[Text and element pointing records]

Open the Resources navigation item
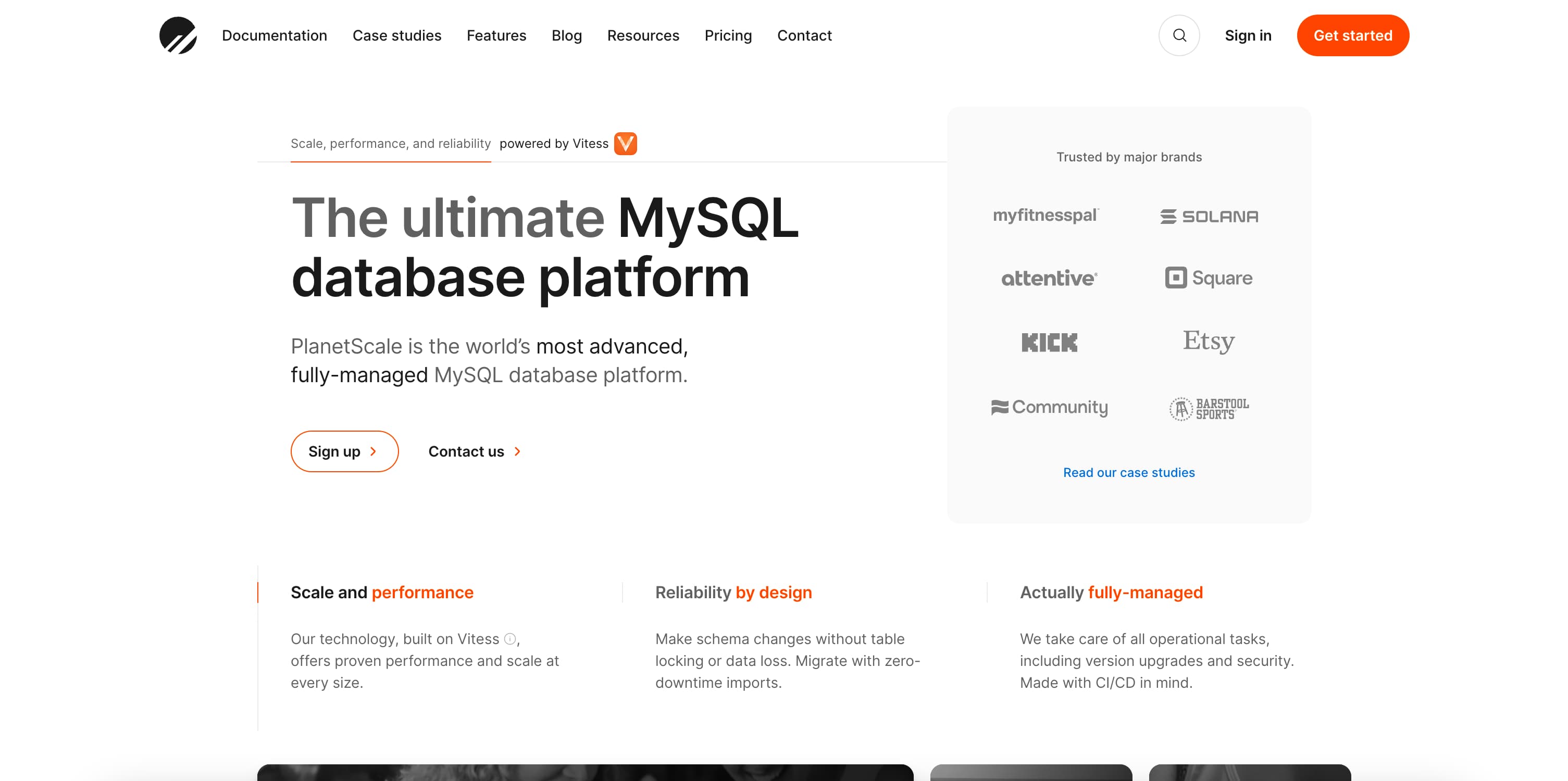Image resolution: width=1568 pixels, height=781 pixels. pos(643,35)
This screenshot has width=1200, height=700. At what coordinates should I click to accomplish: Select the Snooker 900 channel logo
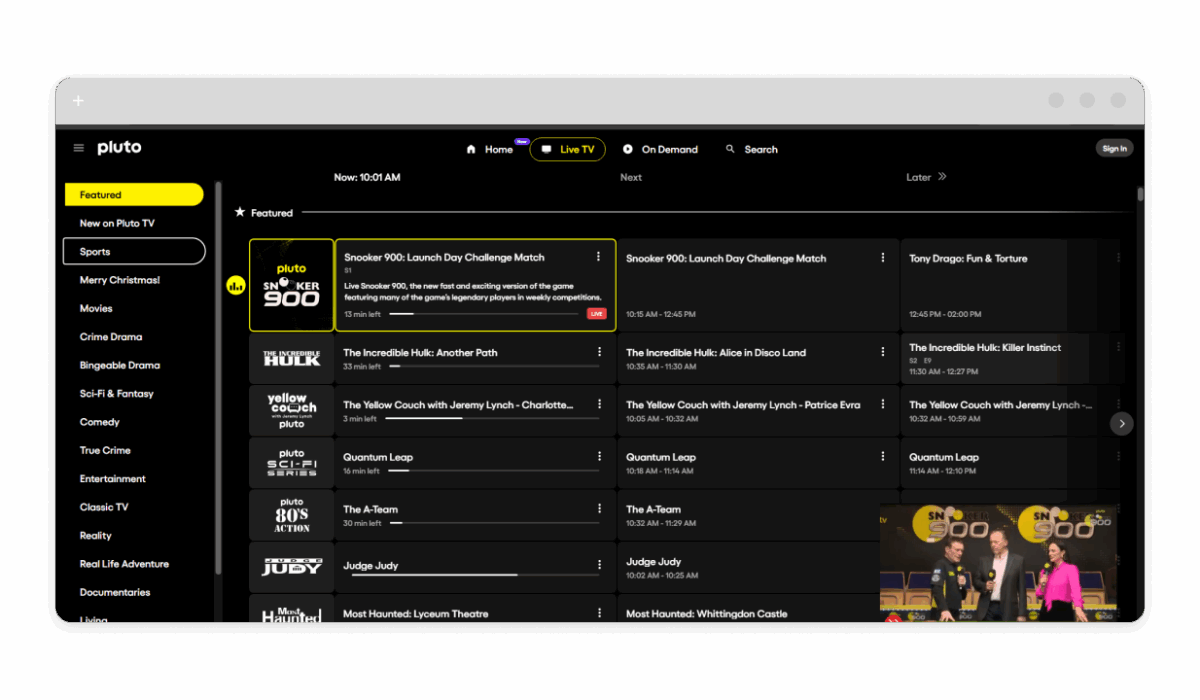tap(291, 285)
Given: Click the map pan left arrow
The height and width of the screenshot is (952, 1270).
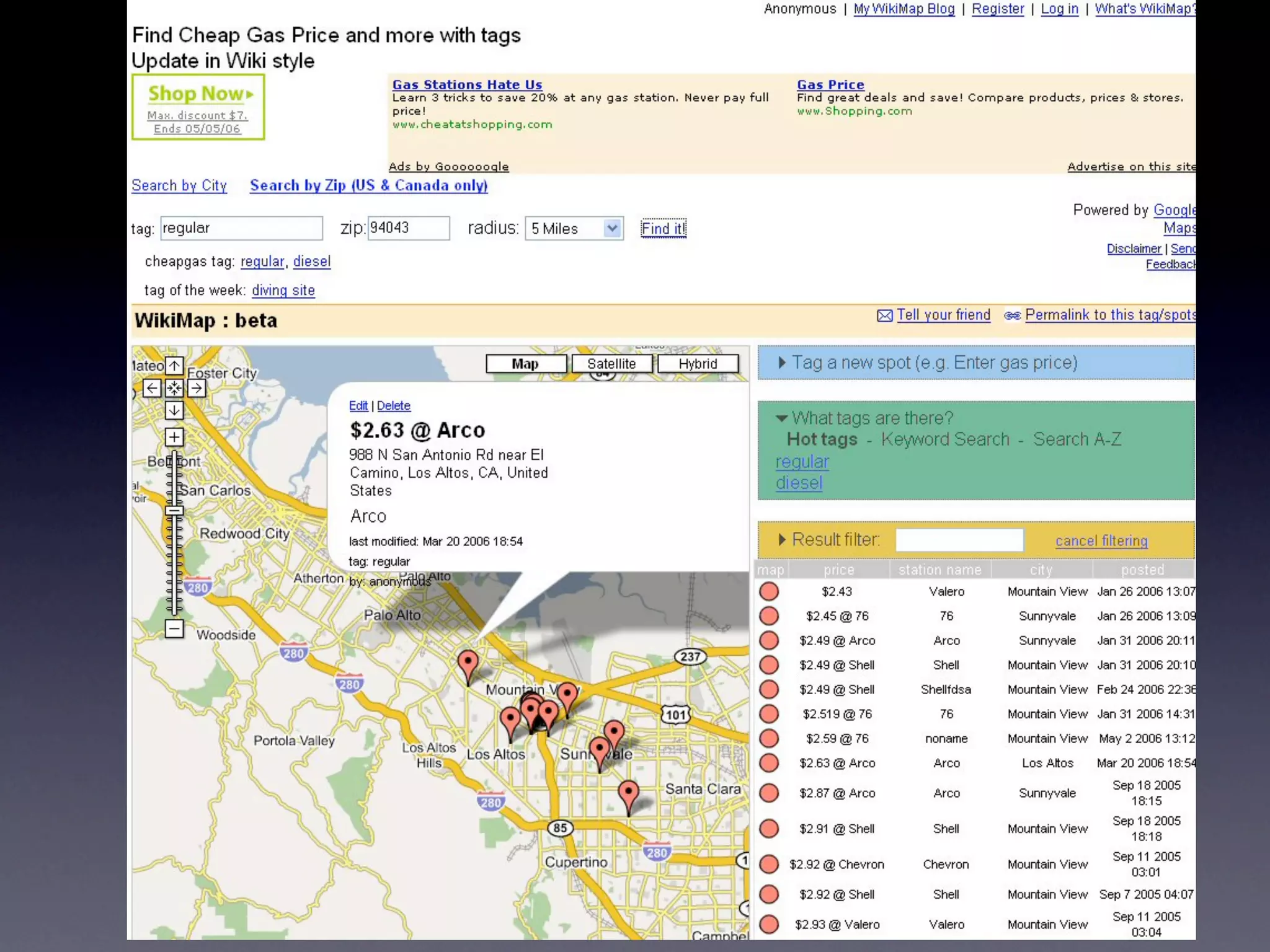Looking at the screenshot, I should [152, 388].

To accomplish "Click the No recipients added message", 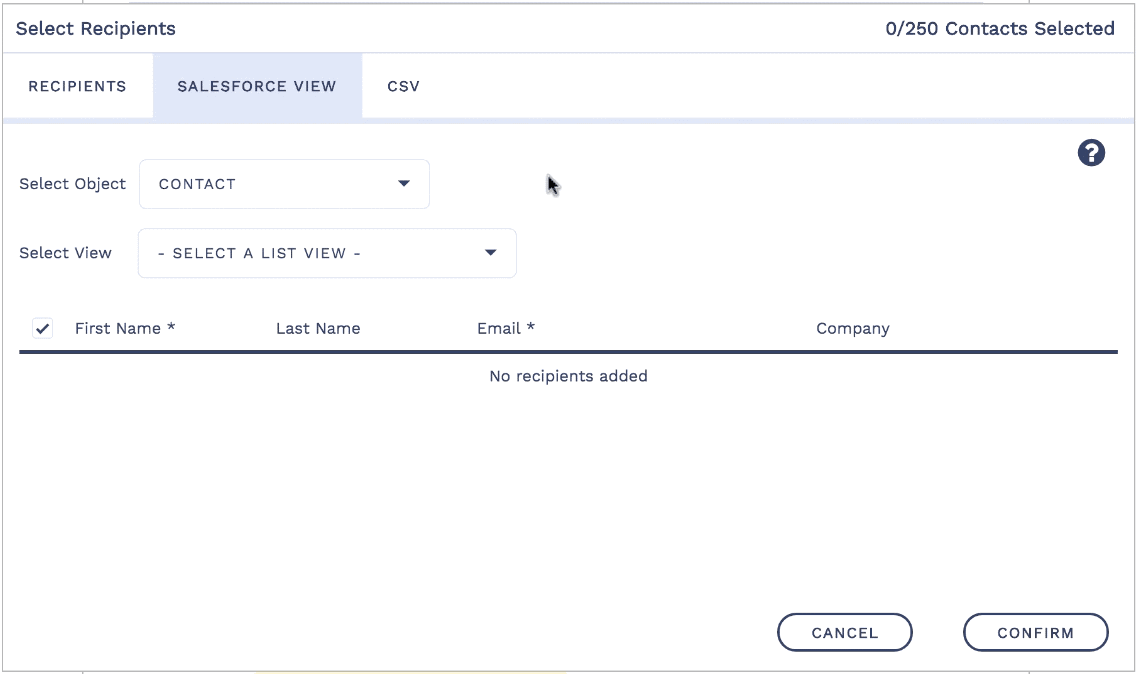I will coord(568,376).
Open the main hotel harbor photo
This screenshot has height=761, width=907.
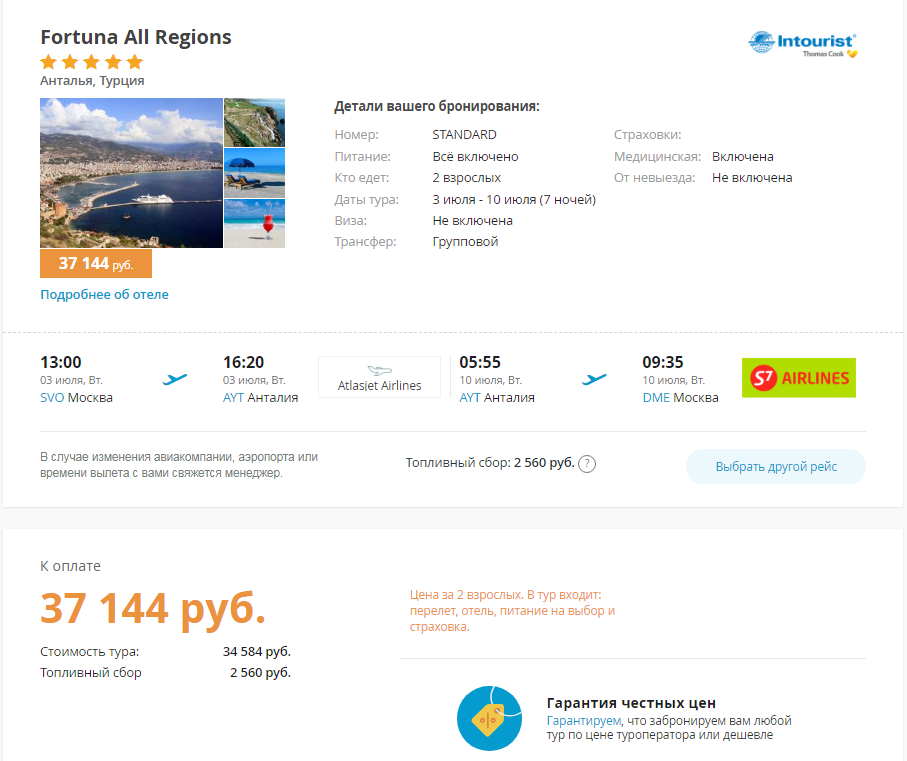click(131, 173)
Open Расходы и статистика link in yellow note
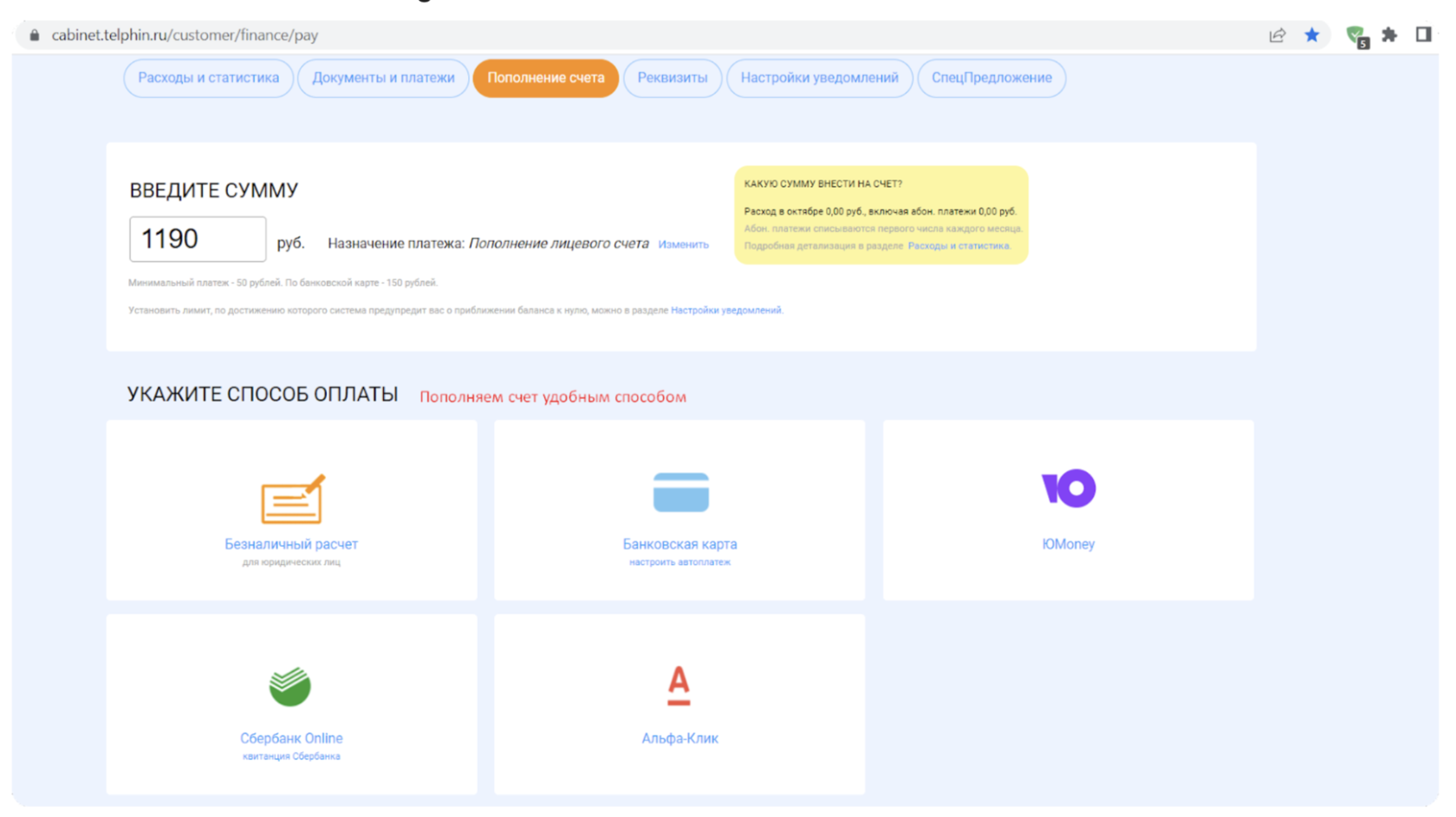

* **WORK TO COMPLETE**:
Update the items from the first line through the line containing "Looking at the", including both ends, by replacing "channel logo" with "channel icon" and keeping everything else unchanged. Leave the pictures out of your answer.

* **EXPECTED ANSWER**:
Open the Resources navigation item
Image resolution: width=1568 pixels, height=781 pixels. pos(643,35)
This screenshot has width=1200, height=700. At what coordinates should I click to accomplish: Select the Snooker 900 channel icon
tap(291, 285)
Given: Click the map pan left arrow
The height and width of the screenshot is (952, 1270).
Looking at the screenshot, I should [152, 388].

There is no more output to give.